Data Preparation, Interpretation and Analysis
Analyzing survey data is an important and exciting step in the survey process.
It is the time that you may reveal important facts about your customers,
uncover trends that you might not otherwise have known existed, or provide
irrefutable facts to support your plans. By doing in-depth data comparisons,
you can begin to identify relationships between various data that will help you
understand more about your respondents, and guide you towards better decisions.
This article gives you a brief overview of how to analyze survey results. It
does not discusses specific usage of eSurveysPro for conducting analysis as it
is intended to provide a foundation upon which you can confidently conduct your
own survey analysis no matter what tool you use.
Three Common Mistakes
Before you dive into analyzing your survey results, take a look back at the big
picture. What objectives were you trying to accomplish when you created your
survey? Did your survey instrument meet those objectives? Is the data you
collected the right data? Do you have sufficient data to properly reach a
Although data analysis is the wrong time to try and rewrite your survey
instrument, it is important to remember the scope of your project and stick to
it. Many first time surveyors attempt to read "between the lines" while
analyzing data. They attempt to answer questions that were not asked by making
inferences and assumptions from those that were asked. Doing so amounts to
nothing more than guesswork. To avoid this temptation, remember this simple
Rule 1: If you did not ask you do not know.
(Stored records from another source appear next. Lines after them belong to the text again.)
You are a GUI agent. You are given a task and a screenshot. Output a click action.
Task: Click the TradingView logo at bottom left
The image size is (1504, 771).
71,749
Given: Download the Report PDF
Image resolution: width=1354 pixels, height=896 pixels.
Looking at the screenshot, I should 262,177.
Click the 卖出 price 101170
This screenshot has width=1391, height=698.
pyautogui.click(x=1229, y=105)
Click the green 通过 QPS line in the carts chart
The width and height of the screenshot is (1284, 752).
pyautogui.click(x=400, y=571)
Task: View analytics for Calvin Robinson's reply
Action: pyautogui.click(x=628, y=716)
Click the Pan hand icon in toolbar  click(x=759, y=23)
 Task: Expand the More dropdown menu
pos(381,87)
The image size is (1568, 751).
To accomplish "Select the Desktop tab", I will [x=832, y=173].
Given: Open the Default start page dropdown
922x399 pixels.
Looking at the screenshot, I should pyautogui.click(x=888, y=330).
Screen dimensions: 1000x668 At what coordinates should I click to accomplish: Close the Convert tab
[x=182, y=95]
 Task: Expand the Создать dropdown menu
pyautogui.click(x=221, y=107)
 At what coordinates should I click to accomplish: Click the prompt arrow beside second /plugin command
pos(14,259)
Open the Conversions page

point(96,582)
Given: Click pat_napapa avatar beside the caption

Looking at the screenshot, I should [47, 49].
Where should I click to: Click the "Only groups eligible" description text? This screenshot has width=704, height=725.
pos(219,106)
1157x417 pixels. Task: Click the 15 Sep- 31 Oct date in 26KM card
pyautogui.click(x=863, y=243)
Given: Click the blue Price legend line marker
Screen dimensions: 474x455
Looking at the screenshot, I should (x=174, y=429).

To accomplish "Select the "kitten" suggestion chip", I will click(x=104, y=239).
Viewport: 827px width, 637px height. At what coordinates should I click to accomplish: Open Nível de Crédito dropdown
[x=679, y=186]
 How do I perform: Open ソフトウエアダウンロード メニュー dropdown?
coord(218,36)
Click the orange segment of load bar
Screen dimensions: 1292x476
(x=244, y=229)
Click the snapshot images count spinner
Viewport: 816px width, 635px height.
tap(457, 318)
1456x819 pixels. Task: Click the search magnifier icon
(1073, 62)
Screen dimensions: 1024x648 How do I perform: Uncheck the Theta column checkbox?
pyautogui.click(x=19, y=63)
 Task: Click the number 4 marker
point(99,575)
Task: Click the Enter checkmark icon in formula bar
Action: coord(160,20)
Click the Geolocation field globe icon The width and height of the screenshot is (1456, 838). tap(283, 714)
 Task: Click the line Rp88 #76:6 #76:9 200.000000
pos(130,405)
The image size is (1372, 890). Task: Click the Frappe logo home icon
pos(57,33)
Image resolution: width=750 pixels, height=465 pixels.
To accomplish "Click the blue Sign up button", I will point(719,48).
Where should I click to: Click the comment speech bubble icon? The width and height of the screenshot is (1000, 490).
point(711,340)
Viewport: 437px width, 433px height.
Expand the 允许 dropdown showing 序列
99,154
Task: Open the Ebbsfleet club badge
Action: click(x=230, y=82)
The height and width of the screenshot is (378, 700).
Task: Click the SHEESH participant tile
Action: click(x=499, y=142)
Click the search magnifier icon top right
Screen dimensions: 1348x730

Another common mistake that many first time surveyors make is to attempt to
change data to compensate for poor question design. For example, if a question
asked a respondent to indicate his total household income using a scale of
values, a mean and median cannot be calculated. Many people try to get around
this by assigning each response a value representing the range. Even if the
adjustment is made consistently across all responses, the resulting
calculations will be wrong. Similarly, trying to analyze a multiple-choice
question as if it was a single-select question will often provide erroneous
information. In order to avoid this pitfall, remember this simple rule:
Rule 2: Do not alter data to compensate for bad survey design.
A second mistake inexperienced surveyors make is to project the findings to an
audience that was not either part of the survey population or not adequately
represented. For example, if an HR manager conducts a benefits survey and
invites all employees to participate, most people would assume that the results
represent all employees since everyone had an opportunity to participate.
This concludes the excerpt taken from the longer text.